Strengthen partnerships for development: Shift the paradigm of development towards mutually beneficial partnerships on concrete issues in order to deepen linkages between African states and between African states and non-traditional financial sources. For example:

  • African Ministries of Health can collaborate on disease surveillance and public health infrastructure.
  • Philanthropists and African Ministries of Education can establish within-African education exchanges.
  • The African Union (AU) and an emerging Brazil, Russia, India, China and South Africa (BRICS) development bank can cooperate on cross-border infrastructure projects, particularly to facilitate intra-African trade.
  • African think tanks or locally organized discussion forums can host quarterly workshops to enhance citizen participation and domestic political accountability for development spending.
  • Entrepreneurs and individuals can strengthen links between diaspora and the continent – for instance, through the expansion of tools like an “African LinkedIn.”

Reform global institutions: Promote policy coherence. For example:

  • The G20 can include a Global Economic Council with representation from Sub-Saharan African states to include development goals in the context of broader economic governance.
  • The AU can set the agenda for the next United Nations Development Cooperation Forum to create an inclusive space for emerging economies, traditional donors, private sector investors and other stakeholders.
  • Traditional donors can shift their primary forum for coordination from the Development Assistance Committee of the Organisation for Economic Cooperation and Development (OECD) to a more flexible and inclusive coordination mechanism, perhaps building on the the UN Economic and Social Council’s biennial Development Cooperation Forum.
  • OECD countries can enact coherent development-friendly policies consistent across other policy spheres such as agriculture and trade.
  • The World Bank and the International Monetary Fund can make symbolic and substantive moves towards greater representation of emerging donors and developing countries, including instituting more meritocratic rules for presidential selection.
  • Future development agendas can be “climate friendly” – for instance, by including indicators of vulnerability and resilience to help communities adapt to climate change.

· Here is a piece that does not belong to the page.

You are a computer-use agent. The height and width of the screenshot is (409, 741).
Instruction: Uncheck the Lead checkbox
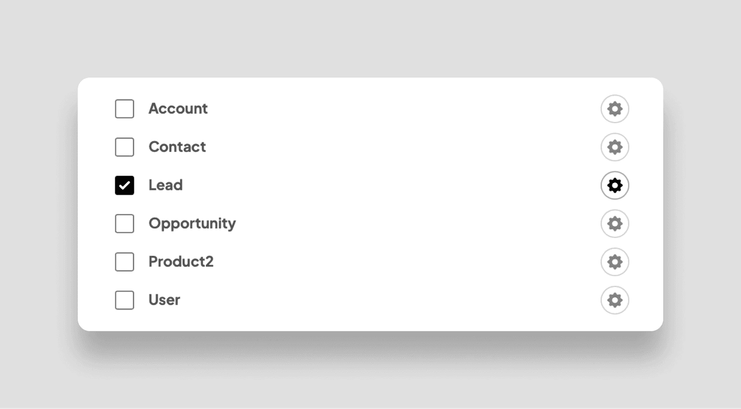coord(124,185)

Change the development finance landscape: Promote innovative financing mechanisms. For example:

  • Entrepreneurs can create citizen-to-citizen cooperative investment schemes, an expansion of existing micro-finance networks that already provide international micro-loans, using internet and mobile phone technology to reduce transaction costs. We coin the term “Citizen Development Assistance” (CDA) for this expanded platform.
  • African states can foster new business models based on the “Benefit Corporations” legislation already enacted in the US, enforcing positive social and environmental impact alongside a financial return.
  • Traditional donors can redefine ODA to reflect the broader reality of financial instruments for development. For instance, further emphasizing guarantees and insurance in the calculation of states’ development contributions can improve the current net flow–based reporting system.
  • As the scope of development finance options grows, think tanks and multilateral development institutions can provide training on new financing models for African leaders and potential investors.
  • African states with the petroleum or other resources to establish sovereign wealth funds can build the institutional frameworks necessary to protect them from negative political interference and ensure that they become engines of national and regional growth.